§ Task statement: Set down exactly the lines running from the line with "[1990-91 Pro Set" to the end of the listing below, both ends included.
+ + + + +
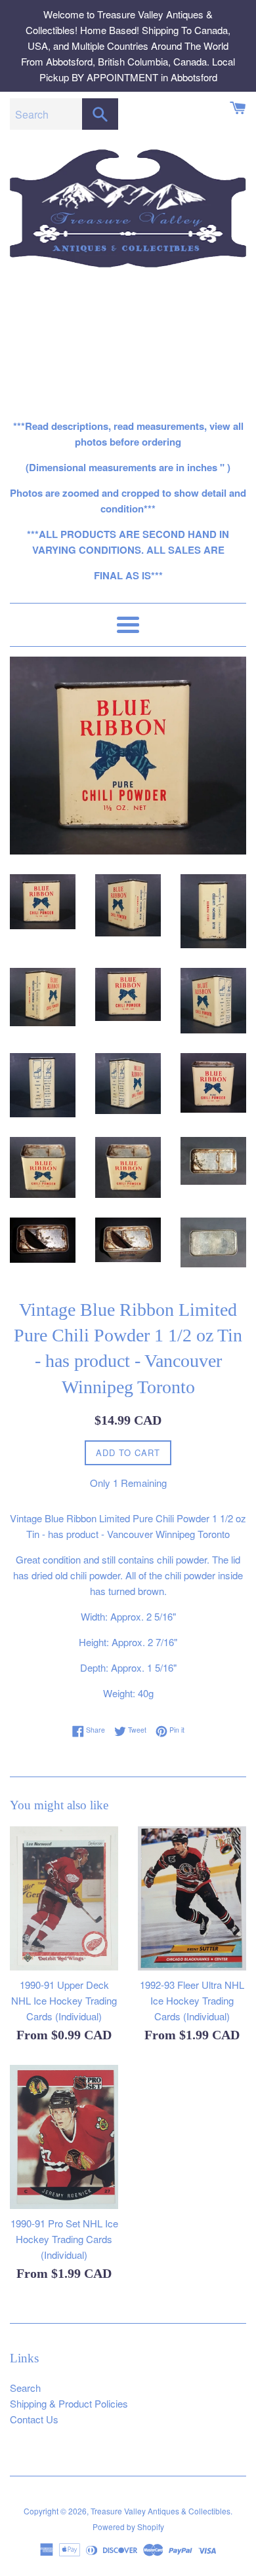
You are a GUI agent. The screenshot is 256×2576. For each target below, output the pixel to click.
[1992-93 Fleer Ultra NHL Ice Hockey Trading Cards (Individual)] (192, 1898)
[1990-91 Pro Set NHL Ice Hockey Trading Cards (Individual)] (64, 2137)
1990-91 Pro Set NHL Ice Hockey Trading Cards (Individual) (64, 2238)
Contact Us (34, 2419)
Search (25, 2387)
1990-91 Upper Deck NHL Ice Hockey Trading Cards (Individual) (64, 2000)
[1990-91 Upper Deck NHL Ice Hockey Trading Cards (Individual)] (64, 1898)
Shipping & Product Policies (69, 2403)
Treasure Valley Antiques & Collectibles (160, 2510)
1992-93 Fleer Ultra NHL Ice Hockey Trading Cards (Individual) (192, 2000)
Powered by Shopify (128, 2526)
+ + + + +
§ Exercise response:
[1990-91 Pro Set NHL Ice Hockey Trading Cards (Individual)] (64, 2137)
1990-91 Pro Set NHL Ice Hockey Trading Cards (Individual) (64, 2238)
Contact Us (34, 2419)
Search (25, 2387)
1990-91 Upper Deck NHL Ice Hockey Trading Cards (Individual) (64, 2000)
[1990-91 Upper Deck NHL Ice Hockey Trading Cards (Individual)] (64, 1898)
Shipping & Product Policies (69, 2403)
Treasure Valley Antiques & Collectibles (160, 2510)
1992-93 Fleer Ultra NHL Ice Hockey Trading Cards (Individual) (192, 2000)
Powered by Shopify (128, 2526)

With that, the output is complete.